An understanding of Cultural Bias

Understanding Cultural Bias

A series of bullet-points detailing key features and understanding of cultural bias:

What is Cultural Bias?

  • Cultural bias is a concept denoting prejudice or favoured views concerning one’s own culture, often to the detriment of other cultures.
  • It becomes a challenge in psychology when researchers generalise findings from one culture, often Western societies, to people and cultures around the globe; an approach commonly referred to as ethnocentrism.

Forms of Cultural Bias

  • Ethnocentrism is the practice of viewing one’s own culture as superior and using it as the standard by which other cultures are judged.
  • Cultural relativism is the view that behaviours and practices within cultures should not be judged by standards of another culture.

Cultural Bias in Research

  • Bias from research samples occurs when researchers draw upon a small, non-representative sample for their study, such as university students from a western culture.
  • The universality assumption suggests that basic psychological processes are universal and that human psychology is essentially the same everywhere.
  • Characteristics of one’s culture can significantly influence the participant’s response style, such as tendency to select socially desirable responses or refrain from expressing negative emotions, which may result in biased and invalid data.

Impacts of Cultural Bias

  • Cultural bias in research can lead to misinterpretation of data and could develop theories that present only a partial or distorted view of psychological phenomena.
  • It may also result in stereotyping or discrimination.

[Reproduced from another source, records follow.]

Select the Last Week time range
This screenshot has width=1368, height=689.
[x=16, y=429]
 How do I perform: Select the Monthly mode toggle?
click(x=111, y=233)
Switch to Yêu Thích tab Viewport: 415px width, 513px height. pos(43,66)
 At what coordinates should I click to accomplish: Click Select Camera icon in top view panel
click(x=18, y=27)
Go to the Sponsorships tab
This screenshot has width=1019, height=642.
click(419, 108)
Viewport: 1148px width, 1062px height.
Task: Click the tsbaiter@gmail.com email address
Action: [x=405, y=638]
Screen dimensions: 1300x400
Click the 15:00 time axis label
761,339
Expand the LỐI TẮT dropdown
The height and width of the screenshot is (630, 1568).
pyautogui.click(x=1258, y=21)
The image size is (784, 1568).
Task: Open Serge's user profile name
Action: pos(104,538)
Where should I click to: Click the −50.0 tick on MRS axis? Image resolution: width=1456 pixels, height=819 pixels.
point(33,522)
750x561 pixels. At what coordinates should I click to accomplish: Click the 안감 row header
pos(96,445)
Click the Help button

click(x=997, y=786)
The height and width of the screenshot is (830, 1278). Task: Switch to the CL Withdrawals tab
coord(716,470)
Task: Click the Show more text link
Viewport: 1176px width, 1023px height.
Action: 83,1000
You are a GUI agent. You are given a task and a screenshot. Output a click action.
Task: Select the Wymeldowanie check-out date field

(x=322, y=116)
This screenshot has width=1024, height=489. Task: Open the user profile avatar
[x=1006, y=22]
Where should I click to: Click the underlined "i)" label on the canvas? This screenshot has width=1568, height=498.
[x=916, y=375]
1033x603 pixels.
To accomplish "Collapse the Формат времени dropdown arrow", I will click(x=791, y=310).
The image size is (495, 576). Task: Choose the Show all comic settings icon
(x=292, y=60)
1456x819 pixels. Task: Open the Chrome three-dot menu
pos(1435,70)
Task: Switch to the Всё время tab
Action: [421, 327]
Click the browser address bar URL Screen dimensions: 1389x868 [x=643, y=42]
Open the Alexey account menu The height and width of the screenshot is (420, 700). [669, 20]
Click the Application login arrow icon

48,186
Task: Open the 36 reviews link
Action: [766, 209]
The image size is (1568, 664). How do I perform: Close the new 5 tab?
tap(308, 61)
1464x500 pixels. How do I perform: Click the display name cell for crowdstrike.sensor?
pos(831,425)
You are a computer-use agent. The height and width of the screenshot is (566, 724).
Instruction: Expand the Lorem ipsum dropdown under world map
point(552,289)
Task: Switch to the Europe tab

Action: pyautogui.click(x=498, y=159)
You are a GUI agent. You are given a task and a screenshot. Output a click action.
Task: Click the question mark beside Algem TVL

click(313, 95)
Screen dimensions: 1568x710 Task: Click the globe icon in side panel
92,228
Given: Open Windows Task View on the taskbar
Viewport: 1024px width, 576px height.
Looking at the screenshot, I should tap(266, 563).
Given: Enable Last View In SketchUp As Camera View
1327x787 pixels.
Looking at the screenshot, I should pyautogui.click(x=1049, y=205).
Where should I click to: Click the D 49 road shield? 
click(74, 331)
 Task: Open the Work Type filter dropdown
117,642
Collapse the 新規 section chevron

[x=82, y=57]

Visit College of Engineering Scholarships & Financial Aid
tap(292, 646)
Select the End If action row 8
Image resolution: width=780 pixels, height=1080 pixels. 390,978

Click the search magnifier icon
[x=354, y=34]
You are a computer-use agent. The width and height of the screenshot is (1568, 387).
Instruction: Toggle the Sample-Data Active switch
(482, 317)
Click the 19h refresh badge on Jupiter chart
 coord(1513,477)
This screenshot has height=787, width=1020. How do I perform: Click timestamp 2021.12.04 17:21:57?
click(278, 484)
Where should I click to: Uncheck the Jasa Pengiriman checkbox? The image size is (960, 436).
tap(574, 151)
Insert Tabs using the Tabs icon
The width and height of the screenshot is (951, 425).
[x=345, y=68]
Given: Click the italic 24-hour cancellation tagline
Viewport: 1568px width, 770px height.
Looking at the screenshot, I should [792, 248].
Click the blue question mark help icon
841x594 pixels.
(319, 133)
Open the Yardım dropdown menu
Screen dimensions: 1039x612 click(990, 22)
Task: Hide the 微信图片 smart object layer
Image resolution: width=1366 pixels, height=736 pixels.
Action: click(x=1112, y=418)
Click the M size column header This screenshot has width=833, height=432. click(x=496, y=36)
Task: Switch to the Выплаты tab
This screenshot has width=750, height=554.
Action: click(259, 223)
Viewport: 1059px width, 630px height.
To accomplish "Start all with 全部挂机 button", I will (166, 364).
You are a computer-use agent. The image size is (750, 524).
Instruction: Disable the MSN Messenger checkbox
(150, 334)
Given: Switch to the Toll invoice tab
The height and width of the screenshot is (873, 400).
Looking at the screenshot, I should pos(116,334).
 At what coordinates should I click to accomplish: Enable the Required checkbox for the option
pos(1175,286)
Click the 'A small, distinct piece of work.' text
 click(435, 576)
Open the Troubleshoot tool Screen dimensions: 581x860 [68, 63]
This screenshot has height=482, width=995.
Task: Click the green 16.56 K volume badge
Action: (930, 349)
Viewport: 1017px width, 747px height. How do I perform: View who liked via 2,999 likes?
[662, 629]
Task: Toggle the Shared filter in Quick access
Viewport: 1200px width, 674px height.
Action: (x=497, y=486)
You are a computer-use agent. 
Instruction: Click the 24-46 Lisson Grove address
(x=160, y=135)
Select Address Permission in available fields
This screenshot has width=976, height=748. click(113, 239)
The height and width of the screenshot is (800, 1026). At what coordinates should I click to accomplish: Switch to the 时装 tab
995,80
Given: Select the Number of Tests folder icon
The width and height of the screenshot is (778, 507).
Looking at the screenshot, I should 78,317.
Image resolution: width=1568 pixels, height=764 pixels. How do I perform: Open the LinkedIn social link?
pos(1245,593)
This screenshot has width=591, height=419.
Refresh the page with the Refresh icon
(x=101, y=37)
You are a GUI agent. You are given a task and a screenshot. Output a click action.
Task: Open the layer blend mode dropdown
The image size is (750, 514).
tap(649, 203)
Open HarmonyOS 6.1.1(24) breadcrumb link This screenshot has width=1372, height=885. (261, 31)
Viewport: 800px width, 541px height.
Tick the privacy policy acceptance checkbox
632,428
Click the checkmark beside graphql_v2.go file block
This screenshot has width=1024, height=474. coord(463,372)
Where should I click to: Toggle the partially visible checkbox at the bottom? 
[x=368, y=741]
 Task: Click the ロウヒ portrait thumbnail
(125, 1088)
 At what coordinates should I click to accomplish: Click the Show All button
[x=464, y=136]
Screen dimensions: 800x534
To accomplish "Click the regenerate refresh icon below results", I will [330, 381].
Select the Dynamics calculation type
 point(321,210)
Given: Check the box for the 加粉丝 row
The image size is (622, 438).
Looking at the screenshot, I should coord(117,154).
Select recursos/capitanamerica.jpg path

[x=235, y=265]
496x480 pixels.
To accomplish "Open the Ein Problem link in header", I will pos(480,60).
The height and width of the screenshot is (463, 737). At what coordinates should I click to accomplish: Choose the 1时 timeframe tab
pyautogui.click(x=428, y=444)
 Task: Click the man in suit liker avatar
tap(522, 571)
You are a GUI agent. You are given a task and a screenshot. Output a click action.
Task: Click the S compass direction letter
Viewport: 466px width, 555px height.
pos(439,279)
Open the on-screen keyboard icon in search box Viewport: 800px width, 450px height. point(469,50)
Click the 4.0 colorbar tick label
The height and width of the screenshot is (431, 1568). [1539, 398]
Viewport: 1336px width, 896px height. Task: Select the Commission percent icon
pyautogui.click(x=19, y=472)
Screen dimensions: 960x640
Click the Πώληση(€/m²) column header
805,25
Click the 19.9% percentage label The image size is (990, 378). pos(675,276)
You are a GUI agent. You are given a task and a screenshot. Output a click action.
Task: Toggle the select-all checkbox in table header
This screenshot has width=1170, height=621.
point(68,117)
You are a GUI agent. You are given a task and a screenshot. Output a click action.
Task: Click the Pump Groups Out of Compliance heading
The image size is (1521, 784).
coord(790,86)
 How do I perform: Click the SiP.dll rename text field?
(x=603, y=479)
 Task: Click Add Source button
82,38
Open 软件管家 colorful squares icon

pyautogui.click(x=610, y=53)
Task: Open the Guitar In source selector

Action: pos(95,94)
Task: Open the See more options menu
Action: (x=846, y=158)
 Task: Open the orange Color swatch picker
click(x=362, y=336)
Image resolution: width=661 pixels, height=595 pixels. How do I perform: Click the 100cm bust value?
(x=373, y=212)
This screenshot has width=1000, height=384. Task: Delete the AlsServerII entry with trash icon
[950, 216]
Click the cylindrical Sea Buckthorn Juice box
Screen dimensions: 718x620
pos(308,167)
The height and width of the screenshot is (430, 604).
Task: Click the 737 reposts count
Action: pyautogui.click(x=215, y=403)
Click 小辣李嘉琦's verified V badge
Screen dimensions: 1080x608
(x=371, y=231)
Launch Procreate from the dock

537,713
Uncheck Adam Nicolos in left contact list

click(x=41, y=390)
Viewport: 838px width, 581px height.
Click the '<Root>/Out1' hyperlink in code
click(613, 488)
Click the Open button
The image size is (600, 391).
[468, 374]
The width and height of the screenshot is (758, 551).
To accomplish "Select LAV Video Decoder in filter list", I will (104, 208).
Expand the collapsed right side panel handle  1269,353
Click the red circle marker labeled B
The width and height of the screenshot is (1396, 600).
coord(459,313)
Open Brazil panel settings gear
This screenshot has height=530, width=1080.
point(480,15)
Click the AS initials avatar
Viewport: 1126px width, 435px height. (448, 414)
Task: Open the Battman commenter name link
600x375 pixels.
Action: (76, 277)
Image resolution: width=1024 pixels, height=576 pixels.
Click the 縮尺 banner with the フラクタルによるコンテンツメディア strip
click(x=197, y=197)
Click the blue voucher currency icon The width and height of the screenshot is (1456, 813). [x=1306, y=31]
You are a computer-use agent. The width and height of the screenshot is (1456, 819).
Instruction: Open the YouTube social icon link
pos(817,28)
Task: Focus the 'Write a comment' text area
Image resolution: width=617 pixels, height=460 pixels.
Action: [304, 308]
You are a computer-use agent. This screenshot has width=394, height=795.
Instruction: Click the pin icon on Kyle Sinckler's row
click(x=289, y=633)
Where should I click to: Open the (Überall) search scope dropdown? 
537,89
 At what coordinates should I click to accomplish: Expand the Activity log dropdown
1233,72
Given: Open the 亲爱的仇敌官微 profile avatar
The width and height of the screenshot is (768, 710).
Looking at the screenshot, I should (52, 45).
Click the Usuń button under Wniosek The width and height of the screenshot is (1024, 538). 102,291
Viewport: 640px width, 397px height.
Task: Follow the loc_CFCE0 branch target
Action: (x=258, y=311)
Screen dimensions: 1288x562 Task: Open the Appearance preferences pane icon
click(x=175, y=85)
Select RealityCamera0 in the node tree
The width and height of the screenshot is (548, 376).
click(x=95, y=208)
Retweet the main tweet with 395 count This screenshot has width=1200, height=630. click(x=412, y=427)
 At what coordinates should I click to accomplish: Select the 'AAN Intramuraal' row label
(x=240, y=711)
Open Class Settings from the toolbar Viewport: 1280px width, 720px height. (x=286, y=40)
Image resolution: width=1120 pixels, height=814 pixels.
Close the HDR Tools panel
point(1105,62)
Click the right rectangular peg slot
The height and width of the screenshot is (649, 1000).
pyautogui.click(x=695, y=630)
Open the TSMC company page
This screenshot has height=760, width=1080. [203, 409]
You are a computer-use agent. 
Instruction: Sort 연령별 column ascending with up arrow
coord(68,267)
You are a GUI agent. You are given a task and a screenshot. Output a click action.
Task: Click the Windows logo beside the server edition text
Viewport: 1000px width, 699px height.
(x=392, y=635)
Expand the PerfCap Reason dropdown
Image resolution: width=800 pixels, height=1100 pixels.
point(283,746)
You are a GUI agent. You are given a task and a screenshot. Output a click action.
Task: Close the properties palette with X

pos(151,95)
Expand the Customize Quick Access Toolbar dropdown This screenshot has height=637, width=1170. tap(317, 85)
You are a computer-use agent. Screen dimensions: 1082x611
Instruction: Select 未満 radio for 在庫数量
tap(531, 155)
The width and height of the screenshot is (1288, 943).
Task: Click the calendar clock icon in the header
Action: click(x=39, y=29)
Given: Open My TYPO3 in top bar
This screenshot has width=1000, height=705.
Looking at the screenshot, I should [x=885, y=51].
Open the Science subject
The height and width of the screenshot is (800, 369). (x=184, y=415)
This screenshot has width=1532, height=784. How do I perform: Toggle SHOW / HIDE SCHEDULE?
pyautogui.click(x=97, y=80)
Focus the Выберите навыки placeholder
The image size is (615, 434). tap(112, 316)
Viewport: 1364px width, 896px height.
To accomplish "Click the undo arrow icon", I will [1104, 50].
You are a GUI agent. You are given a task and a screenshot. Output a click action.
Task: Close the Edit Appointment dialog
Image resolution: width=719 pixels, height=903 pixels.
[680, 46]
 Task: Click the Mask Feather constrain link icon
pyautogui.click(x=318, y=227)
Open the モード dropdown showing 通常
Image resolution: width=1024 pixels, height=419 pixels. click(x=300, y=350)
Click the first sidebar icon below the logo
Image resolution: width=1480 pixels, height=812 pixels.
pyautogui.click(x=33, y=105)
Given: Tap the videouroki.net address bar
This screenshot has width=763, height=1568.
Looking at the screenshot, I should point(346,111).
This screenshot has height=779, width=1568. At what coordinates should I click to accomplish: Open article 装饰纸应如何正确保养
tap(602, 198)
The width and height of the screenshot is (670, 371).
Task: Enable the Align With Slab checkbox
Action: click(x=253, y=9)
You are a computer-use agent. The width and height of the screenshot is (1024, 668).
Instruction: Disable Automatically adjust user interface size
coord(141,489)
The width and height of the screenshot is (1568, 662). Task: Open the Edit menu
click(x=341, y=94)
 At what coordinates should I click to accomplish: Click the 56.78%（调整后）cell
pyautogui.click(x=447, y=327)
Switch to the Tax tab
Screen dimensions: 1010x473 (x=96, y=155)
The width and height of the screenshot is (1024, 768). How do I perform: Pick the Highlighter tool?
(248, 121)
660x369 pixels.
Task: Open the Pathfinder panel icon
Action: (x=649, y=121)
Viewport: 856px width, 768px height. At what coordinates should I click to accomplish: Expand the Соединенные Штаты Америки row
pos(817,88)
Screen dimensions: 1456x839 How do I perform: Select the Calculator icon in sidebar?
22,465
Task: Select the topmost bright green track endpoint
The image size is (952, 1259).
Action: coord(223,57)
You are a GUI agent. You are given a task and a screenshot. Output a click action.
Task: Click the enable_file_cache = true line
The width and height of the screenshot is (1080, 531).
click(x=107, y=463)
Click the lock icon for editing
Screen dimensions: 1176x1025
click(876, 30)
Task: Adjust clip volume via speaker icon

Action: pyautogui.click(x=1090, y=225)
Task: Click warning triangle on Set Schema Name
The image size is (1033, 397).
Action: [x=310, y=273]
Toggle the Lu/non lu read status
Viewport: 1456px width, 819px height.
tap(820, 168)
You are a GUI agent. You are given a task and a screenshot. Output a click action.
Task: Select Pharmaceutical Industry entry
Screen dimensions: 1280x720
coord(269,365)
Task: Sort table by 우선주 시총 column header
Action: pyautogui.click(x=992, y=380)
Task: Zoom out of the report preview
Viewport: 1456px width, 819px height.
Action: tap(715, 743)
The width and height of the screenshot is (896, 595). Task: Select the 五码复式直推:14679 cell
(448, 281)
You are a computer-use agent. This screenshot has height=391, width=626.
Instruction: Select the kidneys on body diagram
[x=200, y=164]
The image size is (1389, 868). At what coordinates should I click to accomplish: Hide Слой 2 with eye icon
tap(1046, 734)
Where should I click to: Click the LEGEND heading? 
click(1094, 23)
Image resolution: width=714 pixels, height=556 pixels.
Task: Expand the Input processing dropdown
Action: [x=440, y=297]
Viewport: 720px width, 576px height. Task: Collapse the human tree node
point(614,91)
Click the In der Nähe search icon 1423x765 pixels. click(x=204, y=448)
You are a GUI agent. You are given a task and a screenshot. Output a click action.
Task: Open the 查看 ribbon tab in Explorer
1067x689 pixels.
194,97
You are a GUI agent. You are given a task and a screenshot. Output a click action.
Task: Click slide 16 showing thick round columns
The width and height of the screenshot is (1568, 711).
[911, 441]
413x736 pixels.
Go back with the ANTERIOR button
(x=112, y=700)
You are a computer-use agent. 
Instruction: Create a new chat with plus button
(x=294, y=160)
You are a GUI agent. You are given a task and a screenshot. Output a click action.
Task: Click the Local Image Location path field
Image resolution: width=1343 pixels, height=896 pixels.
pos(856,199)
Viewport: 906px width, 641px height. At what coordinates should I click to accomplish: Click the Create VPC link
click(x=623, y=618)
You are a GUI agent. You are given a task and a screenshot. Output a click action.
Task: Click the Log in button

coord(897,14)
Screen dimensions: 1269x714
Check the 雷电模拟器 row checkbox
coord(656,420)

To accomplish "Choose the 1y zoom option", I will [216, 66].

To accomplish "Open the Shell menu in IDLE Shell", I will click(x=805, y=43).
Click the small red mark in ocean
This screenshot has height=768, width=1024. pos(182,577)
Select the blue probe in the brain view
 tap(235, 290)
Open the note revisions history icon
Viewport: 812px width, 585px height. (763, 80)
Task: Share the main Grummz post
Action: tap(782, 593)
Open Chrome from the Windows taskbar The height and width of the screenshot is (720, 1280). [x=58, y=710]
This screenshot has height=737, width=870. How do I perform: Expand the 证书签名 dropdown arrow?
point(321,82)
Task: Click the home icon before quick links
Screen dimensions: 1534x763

When certain characteristics or behaviours are assumed to be universal, they are often applied to individuals who do not fit these generalisations.

Overcoming Cultural Bias

  • Researchers should adopt a cross-cultural perspective where the aim is not to generalise findings to all cultures but to understand and respect cultural differences.
  • Use of indigenous psychologists, researchers who understand and are part of the culture being studied, can provide insights that reduce cultural bias.